COST Near Neighbour Countries include Algeria, Azerbaijan, Belarus, Egypt, the Faroe Islands, Jordan, Kosovo, Lebanon, Libya, Morocco, Palestine, Russia, Syria, and Tunisia. Once their participation is approved, researchers from Near Neighbour Countries' institutions are eligible to participate in the COST Action on the same basis as the COST Members that have signed the Memorandum of Understanding (MoU) – with the exception of the right to vote in the Management Committees or Working Groups of the Action.

International Partner Countries are non-COST Members who are not a Near-Neighbour Country i.e. any country (worldwide) that is not included in the previous lists. Once their participation is approved, researchers from International Partner Countries can participate in the Management Committee meetings as Observers, with no voting rights. Researchers connected to institutions from International Partner Countries whose participation in a COST Action has been approved are not eligible for reimbursement. Currently, South Africa is a COST Partner Country.

==COST Actions==
Since its inception, COST has operated according to one main instrument, the COST Action.

A COST Action is a network open to researchers and innovators, collaborating in all fields of science and technology of common interest to at least seven COST Members/Cooperating Members. A huge variety of topics can be covered in COST Actions, including established research areas like history, biology, ecology, astronomy, criminal justice, but also newly emerging areas like systems biology, renewable energy, sustainable architecture or behavioural economics. Actions can adapt as science advances.

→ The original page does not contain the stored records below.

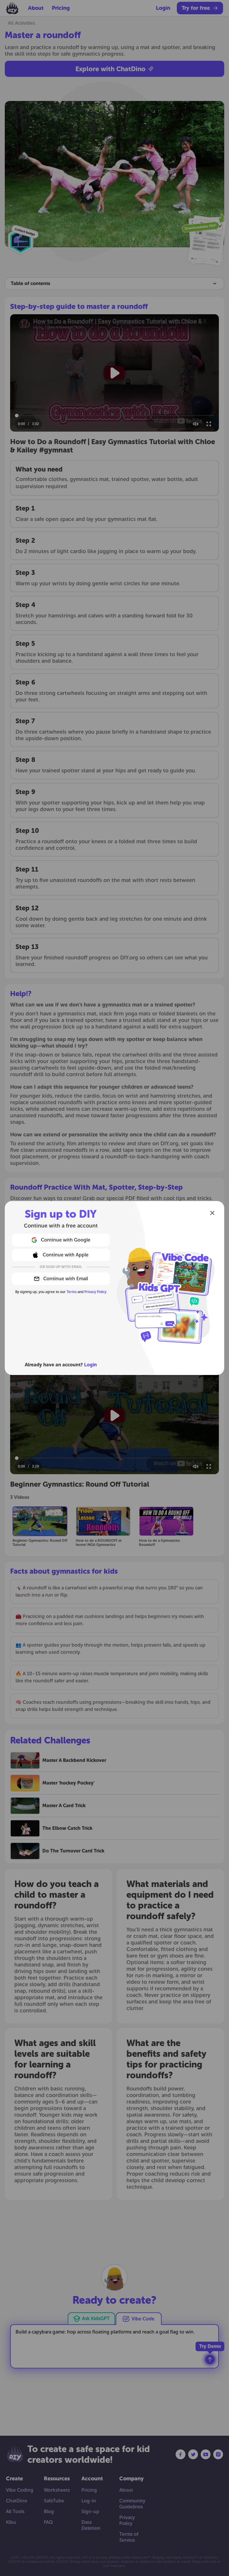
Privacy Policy (95, 1292)
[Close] (212, 1213)
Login (90, 1365)
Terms (71, 1292)
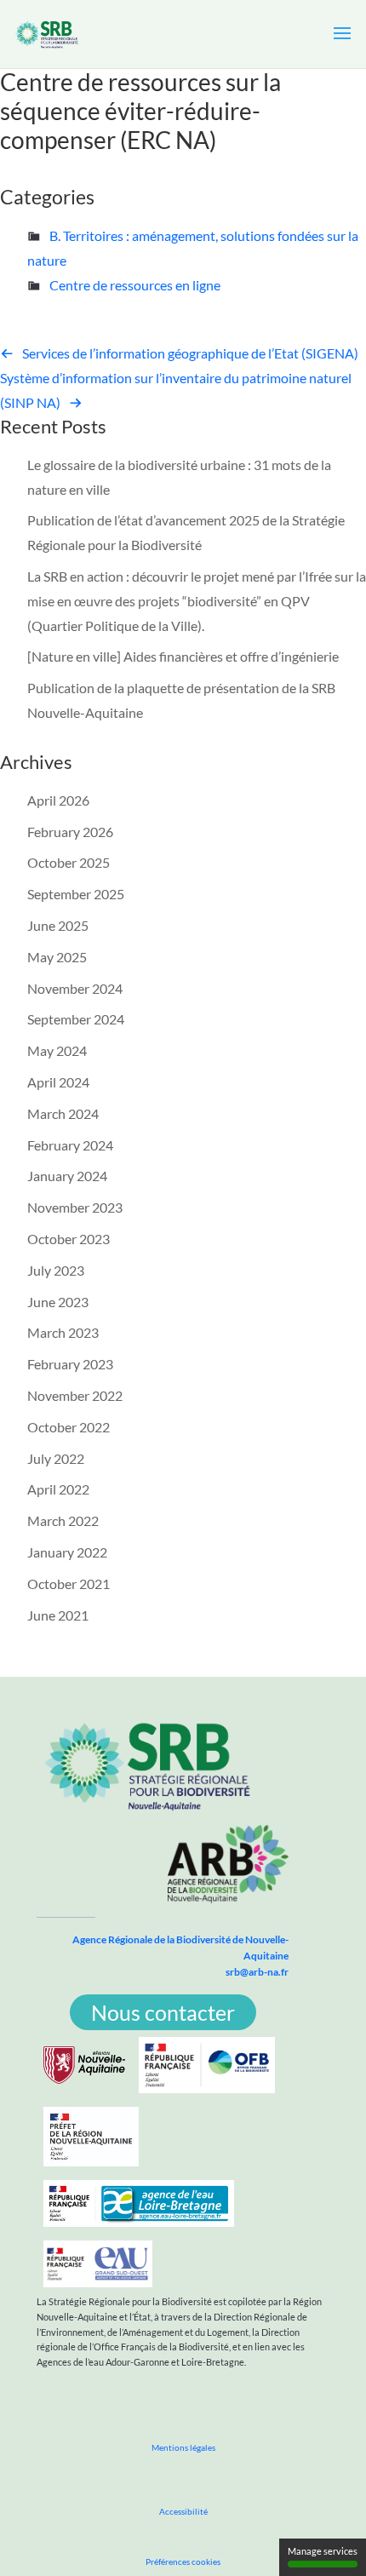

=== Funding COST Actions ===
COST provides international funding for networking, enabling researchers to set up their interdisciplinary research networks in Europe and beyond. Since 1971, COST has been receiving EU funding under the various research and innovation framework programmes, such as Horizon 2020 and Horizon Europe.

COST provides funding for a period of four years which is used for organising meetings, workshops, conferences, training schools, short-term scientific missions as well as communication and dissemination activities. This way it promotes global networking of nationally funded research.

The average COST Action support is EUR 140,000 per annum (dependent on budget availability) for participation by typically 30 COST Member Countries. The sum covers travel and meeting support.

==Governance==
The COST Association, an international not-for-profit association under Belgian law, is located in Brussels and carries out all activities related to the Open Call. It integrates governance, management, and implementation functions into a single structure.

The decision-making body of the COST Association is the general assembly of Members, the Committee of Senior Officials (CSO). The CSO is chaired by the President of the COST Association, Ase Gornitzka.

Another legal body is the Executive Board (EB) which prepares all decisions to be taken by the general assembly and oversees the activities of the COST Administration - the Executive Board is chaired by the COST Vice-President. The COST Administration, based in Brussels, is currently headed by Barbara Bottiau.